While the main Rolls Royce logo - two interconnected Rs - is self explanatory, the 'Spirit of Exactly' is rather more interesting. Baron John Montagu commissioned Charles Robinson Sykes to create a mascot for his 1909 Rolls-Royce Silver Ghost. The final mascot was inspired by Montagu's secret lover, a British actress called Eleanor Velasco Thornton. It was called The Whisper. Later, Rolls Royce noticed its customers were attaching less-than-tasteful ornaments to its cars, so it approached Sykes to create The Spirit of Speed, which we now know as The Spirit of Ecstasy. Sykes used Thronton once again as his muse for the now world-famous mascot.
The famous prancing stallion of Ferrari came about when Enzo Ferrari met the mother of famous Italian fighter ace Francesco Baracca. Barack's mother suggested Enzo use the horse that was featured on her son's fighter plane, to bring the firm luck. Enzo agreed and the horse appears to have brought the firm a great deal of good fortune.
The Alfa Romeo badge is split vertically in two. The left half features the flag of Milan, the home of Alfa; a red cross on a white background. On the right is a serpent with a man emerging from its mouth, symbolising rebirth; the man is often mistaken for flames. There are other more controversial interpretations of the logo’s origins.
The original Aston Martin logo comprised an interconnected A and M. Later the famous wings were introduced, and were kept even after British industrialist David Brown took over the firm. The logo has become one of the most recognised of all automotive symbols.
The Porsche logo is based on the coat of arms of the Free People's State of Wurttemberg, but the exact design's origins are still debated. Some say Porsche engineer Franz Xaver Reimpies designed it, while others believe Ferry Porsche scrawled it on a napkin during a meeting with US importer, Max Hoffman. The horse was added because Porsche's first base was a stud farm in Stuttgart, the city where most production models are still manufactured.

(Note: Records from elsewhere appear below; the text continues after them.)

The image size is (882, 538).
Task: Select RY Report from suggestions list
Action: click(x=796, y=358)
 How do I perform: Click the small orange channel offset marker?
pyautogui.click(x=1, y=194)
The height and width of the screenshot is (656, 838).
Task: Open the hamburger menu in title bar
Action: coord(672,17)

The Toyota logo is the youngest on the list, having been finalised in 1989 after five years of development. The logo was created to support Toyota's international expansion and to mark the firm's 50th anniversary. It features two interconnected ellipses that form a T, surrounded by another ellipsis. There are numerous interpretations of the logo's meaning, such as that the ellipses represent the merging of the hearts of customer and company. Interestingly, all the letters in 'Toyota' appear in the logo. As successful as the logo is, one might wonder why it took them five years to dream up three ovals!
Volkswagen has its roots in pre-war Germany, when Hitler enlisted Ferdinand Porsche to develop a low-cost family car - which became the Beetle. The original logo featured the famous VW configuration, but with a 'whooshing' swastika around it. Naturally, after the Third Reich fell the swastika element was ditched, but the original VW motif remains.

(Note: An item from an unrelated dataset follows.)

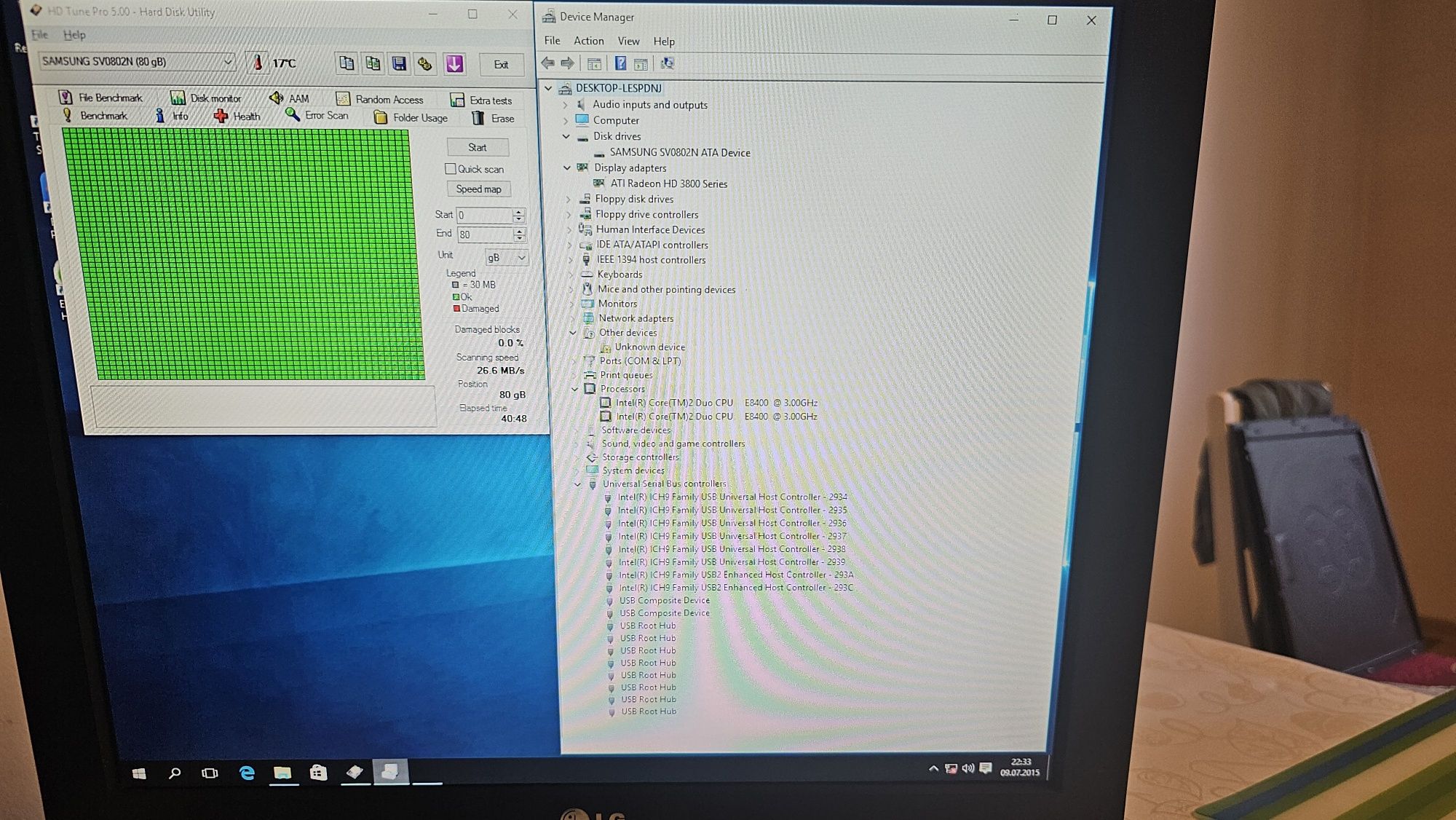Image resolution: width=1456 pixels, height=820 pixels.
Task: Expand Display adapters section
Action: 567,167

Many people believe that BMW's logo - a disc consisting of four quarters alternating blue and white - is based on an aeroplane propeller. But although BMW did make aircraft engines, in reality the blue and white is based on the flag of Bavaria - where BMWs come from.

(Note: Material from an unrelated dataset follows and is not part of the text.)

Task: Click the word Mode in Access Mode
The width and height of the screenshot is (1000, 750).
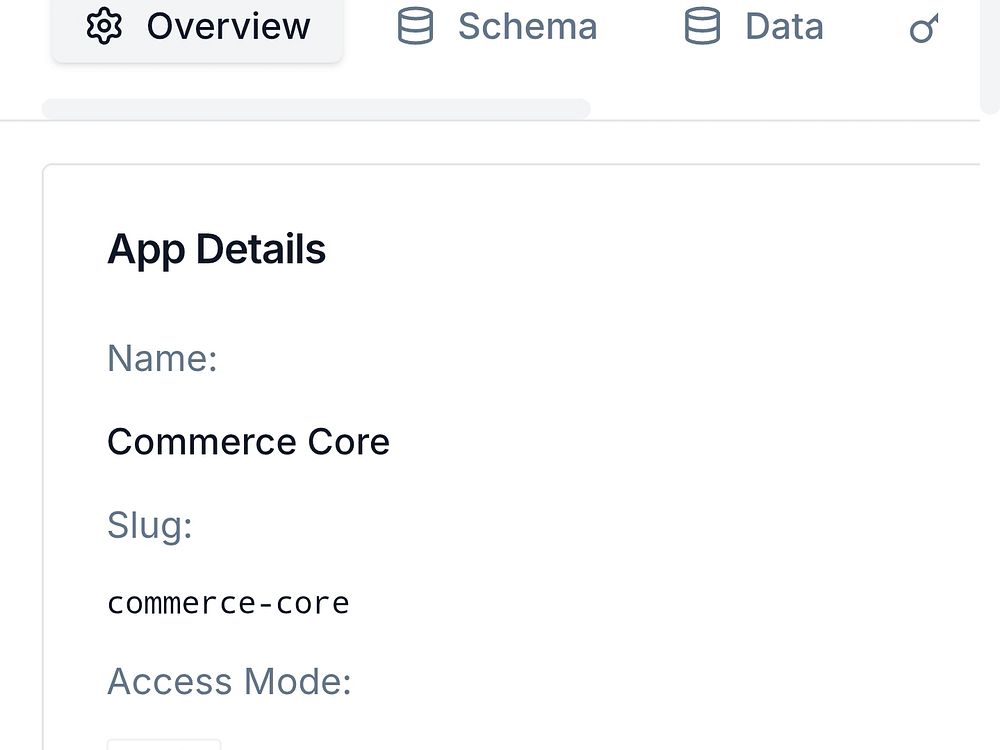Action: pyautogui.click(x=299, y=682)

The Lotus logo is a yellow disc containing a rounded triangle in British racing green. Above the LOTUS lettering is a motif of four connected letters which stand for the firm's founder, Anthony Colin Bruce Chapman. However, rumour has it the Chapman's original partners, Micheal and Nigel Allen, were led to believe the letters stood for Colin Chapman and the Allen Brothers.
The three diamonds of the Mitsubishi logo can be traced back to 1875, when it was primarily a shipping firm. The marque was inspired by the crest of the owners - the Yamauchi and Isasaki families, with the former crest comprising three water chestnuts arranged like a propeller. It was fitting, then, that the company built thousands of fighter planes for the Japanese Navy in World War Two, notably the famous A6M Zero.